━━━━━ DATASET CONTENT

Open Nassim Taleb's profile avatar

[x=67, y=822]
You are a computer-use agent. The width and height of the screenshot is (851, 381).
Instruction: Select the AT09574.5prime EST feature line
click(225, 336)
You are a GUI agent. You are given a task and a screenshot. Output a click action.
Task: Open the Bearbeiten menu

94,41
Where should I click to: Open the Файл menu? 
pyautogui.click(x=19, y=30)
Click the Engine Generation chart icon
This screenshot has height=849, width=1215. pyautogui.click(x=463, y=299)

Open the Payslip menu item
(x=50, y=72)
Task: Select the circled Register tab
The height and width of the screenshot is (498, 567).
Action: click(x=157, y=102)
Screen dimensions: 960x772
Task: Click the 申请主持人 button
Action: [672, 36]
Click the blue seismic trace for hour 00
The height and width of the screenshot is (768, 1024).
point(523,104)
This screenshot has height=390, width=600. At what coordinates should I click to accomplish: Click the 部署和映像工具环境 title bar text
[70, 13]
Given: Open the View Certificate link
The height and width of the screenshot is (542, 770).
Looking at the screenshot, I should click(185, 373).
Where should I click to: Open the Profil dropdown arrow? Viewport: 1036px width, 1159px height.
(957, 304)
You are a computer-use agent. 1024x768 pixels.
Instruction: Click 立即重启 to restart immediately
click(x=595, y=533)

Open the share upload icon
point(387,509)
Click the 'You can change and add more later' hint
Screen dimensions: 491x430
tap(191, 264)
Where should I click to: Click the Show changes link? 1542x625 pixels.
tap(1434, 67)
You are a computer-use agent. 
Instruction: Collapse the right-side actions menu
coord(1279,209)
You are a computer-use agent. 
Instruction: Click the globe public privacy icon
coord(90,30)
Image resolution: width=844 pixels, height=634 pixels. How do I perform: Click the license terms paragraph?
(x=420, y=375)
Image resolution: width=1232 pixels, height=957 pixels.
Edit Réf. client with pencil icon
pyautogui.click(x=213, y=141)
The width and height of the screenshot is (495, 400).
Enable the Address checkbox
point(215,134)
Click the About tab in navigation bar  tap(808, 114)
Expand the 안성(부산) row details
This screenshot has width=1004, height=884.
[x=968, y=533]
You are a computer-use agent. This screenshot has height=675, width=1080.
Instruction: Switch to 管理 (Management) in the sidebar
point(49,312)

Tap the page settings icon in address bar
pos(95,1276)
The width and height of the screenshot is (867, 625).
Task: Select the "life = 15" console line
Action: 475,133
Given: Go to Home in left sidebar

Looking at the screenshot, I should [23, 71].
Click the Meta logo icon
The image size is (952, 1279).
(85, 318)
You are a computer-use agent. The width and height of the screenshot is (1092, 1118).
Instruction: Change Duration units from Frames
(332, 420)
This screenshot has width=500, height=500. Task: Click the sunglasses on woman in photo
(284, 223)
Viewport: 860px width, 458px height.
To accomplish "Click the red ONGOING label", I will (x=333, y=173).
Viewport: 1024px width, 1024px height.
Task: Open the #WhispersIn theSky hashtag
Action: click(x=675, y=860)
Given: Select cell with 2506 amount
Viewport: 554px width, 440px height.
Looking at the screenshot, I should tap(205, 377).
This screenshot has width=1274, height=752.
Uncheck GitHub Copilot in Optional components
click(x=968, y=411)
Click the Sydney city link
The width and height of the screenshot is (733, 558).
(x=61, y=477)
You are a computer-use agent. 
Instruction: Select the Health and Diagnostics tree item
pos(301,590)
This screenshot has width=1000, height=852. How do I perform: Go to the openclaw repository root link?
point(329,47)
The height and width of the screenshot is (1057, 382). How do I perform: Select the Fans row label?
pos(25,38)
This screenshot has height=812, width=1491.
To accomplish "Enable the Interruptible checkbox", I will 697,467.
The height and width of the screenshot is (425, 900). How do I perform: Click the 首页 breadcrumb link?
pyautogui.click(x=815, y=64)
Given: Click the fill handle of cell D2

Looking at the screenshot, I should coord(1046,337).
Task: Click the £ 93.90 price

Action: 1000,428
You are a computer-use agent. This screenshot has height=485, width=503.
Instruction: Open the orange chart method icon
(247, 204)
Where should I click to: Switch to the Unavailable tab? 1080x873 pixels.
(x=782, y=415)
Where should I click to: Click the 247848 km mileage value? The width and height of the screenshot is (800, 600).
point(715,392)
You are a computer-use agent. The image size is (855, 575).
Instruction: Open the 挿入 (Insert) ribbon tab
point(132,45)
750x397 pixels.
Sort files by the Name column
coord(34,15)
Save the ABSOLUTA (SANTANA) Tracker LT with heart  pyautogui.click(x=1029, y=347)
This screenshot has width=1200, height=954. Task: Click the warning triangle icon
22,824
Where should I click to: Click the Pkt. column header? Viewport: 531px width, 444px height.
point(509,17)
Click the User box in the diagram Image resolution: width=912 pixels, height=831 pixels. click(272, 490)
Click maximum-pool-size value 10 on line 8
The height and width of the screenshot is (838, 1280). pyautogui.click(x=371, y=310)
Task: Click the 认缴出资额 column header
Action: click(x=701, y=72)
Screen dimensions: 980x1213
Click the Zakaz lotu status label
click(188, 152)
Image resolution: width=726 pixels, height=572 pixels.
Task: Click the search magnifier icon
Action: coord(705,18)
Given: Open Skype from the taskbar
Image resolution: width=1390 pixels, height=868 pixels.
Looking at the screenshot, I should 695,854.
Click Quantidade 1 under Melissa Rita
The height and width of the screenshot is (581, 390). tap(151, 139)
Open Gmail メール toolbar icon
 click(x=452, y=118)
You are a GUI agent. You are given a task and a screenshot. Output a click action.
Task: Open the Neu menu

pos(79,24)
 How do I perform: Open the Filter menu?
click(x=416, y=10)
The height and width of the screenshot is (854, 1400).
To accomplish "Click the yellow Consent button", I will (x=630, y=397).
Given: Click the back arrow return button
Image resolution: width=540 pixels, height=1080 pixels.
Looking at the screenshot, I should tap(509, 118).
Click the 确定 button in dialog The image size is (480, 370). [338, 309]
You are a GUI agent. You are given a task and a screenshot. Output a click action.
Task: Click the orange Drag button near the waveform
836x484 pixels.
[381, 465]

━━━━━━━━━━

The records shown above must be returned in full, exactly as written.

### EXPECTED OUTPUT
Open Nassim Taleb's profile avatar

[x=67, y=822]
You are a computer-use agent. The width and height of the screenshot is (851, 381).
Instruction: Select the AT09574.5prime EST feature line
click(225, 336)
You are a GUI agent. You are given a task and a screenshot. Output a click action.
Task: Open the Bearbeiten menu

94,41
Where should I click to: Open the Файл menu? 
pyautogui.click(x=19, y=30)
Click the Engine Generation chart icon
This screenshot has height=849, width=1215. pyautogui.click(x=463, y=299)

Open the Payslip menu item
(x=50, y=72)
Task: Select the circled Register tab
The height and width of the screenshot is (498, 567).
Action: click(x=157, y=102)
Screen dimensions: 960x772
Task: Click the 申请主持人 button
Action: [672, 36]
Click the blue seismic trace for hour 00
The height and width of the screenshot is (768, 1024).
point(523,104)
This screenshot has height=390, width=600. At what coordinates should I click to accomplish: Click the 部署和映像工具环境 title bar text
[70, 13]
Given: Open the View Certificate link
The height and width of the screenshot is (542, 770).
Looking at the screenshot, I should click(185, 373).
Where should I click to: Open the Profil dropdown arrow? Viewport: 1036px width, 1159px height.
(957, 304)
You are a computer-use agent. 1024x768 pixels.
Instruction: Click 立即重启 to restart immediately
click(x=595, y=533)

Open the share upload icon
point(387,509)
Click the 'You can change and add more later' hint
Screen dimensions: 491x430
tap(191, 264)
Where should I click to: Click the Show changes link? 1542x625 pixels.
tap(1434, 67)
You are a computer-use agent. 
Instruction: Collapse the right-side actions menu
coord(1279,209)
You are a computer-use agent. 
Instruction: Click the globe public privacy icon
coord(90,30)
Image resolution: width=844 pixels, height=634 pixels. How do I perform: Click the license terms paragraph?
(x=420, y=375)
Image resolution: width=1232 pixels, height=957 pixels.
Edit Réf. client with pencil icon
pyautogui.click(x=213, y=141)
The width and height of the screenshot is (495, 400).
Enable the Address checkbox
point(215,134)
Click the About tab in navigation bar  tap(808, 114)
Expand the 안성(부산) row details
This screenshot has width=1004, height=884.
[x=968, y=533]
You are a computer-use agent. This screenshot has height=675, width=1080.
Instruction: Switch to 管理 (Management) in the sidebar
point(49,312)

Tap the page settings icon in address bar
pos(95,1276)
The width and height of the screenshot is (867, 625).
Task: Select the "life = 15" console line
Action: 475,133
Given: Go to Home in left sidebar

Looking at the screenshot, I should [23, 71].
Click the Meta logo icon
The image size is (952, 1279).
(85, 318)
You are a computer-use agent. The width and height of the screenshot is (1092, 1118).
Instruction: Change Duration units from Frames
(332, 420)
This screenshot has width=500, height=500. Task: Click the sunglasses on woman in photo
(284, 223)
Viewport: 860px width, 458px height.
To accomplish "Click the red ONGOING label", I will (x=333, y=173).
Viewport: 1024px width, 1024px height.
Task: Open the #WhispersIn theSky hashtag
Action: click(x=675, y=860)
Given: Select cell with 2506 amount
Viewport: 554px width, 440px height.
Looking at the screenshot, I should tap(205, 377).
This screenshot has width=1274, height=752.
Uncheck GitHub Copilot in Optional components
click(x=968, y=411)
Click the Sydney city link
The width and height of the screenshot is (733, 558).
(x=61, y=477)
You are a computer-use agent. 
Instruction: Select the Health and Diagnostics tree item
pos(301,590)
This screenshot has width=1000, height=852. How do I perform: Go to the openclaw repository root link?
point(329,47)
The height and width of the screenshot is (1057, 382). How do I perform: Select the Fans row label?
pos(25,38)
This screenshot has height=812, width=1491.
To accomplish "Enable the Interruptible checkbox", I will 697,467.
The height and width of the screenshot is (425, 900). How do I perform: Click the 首页 breadcrumb link?
pyautogui.click(x=815, y=64)
Given: Click the fill handle of cell D2

Looking at the screenshot, I should coord(1046,337).
Task: Click the £ 93.90 price

Action: 1000,428
You are a computer-use agent. This screenshot has height=485, width=503.
Instruction: Open the orange chart method icon
(247, 204)
Where should I click to: Switch to the Unavailable tab? 1080x873 pixels.
(x=782, y=415)
Where should I click to: Click the 247848 km mileage value? The width and height of the screenshot is (800, 600).
point(715,392)
You are a computer-use agent. The image size is (855, 575).
Instruction: Open the 挿入 (Insert) ribbon tab
point(132,45)
750x397 pixels.
Sort files by the Name column
coord(34,15)
Save the ABSOLUTA (SANTANA) Tracker LT with heart  pyautogui.click(x=1029, y=347)
This screenshot has width=1200, height=954. Task: Click the warning triangle icon
22,824
Where should I click to: Click the Pkt. column header? Viewport: 531px width, 444px height.
point(509,17)
Click the User box in the diagram Image resolution: width=912 pixels, height=831 pixels. click(272, 490)
Click maximum-pool-size value 10 on line 8
The height and width of the screenshot is (838, 1280). pyautogui.click(x=371, y=310)
Task: Click the 认缴出资额 column header
Action: click(x=701, y=72)
Screen dimensions: 980x1213
Click the Zakaz lotu status label
click(188, 152)
Image resolution: width=726 pixels, height=572 pixels.
Task: Click the search magnifier icon
Action: coord(705,18)
Given: Open Skype from the taskbar
Image resolution: width=1390 pixels, height=868 pixels.
Looking at the screenshot, I should 695,854.
Click Quantidade 1 under Melissa Rita
The height and width of the screenshot is (581, 390). tap(151, 139)
Open Gmail メール toolbar icon
 click(x=452, y=118)
You are a GUI agent. You are given a task and a screenshot. Output a click action.
Task: Open the Neu menu

pos(79,24)
 How do I perform: Open the Filter menu?
click(x=416, y=10)
The height and width of the screenshot is (854, 1400).
To accomplish "Click the yellow Consent button", I will (x=630, y=397).
Given: Click the back arrow return button
Image resolution: width=540 pixels, height=1080 pixels.
Looking at the screenshot, I should tap(509, 118).
Click the 确定 button in dialog The image size is (480, 370). [338, 309]
You are a GUI agent. You are given a task and a screenshot. Output a click action.
Task: Click the orange Drag button near the waveform
836x484 pixels.
[381, 465]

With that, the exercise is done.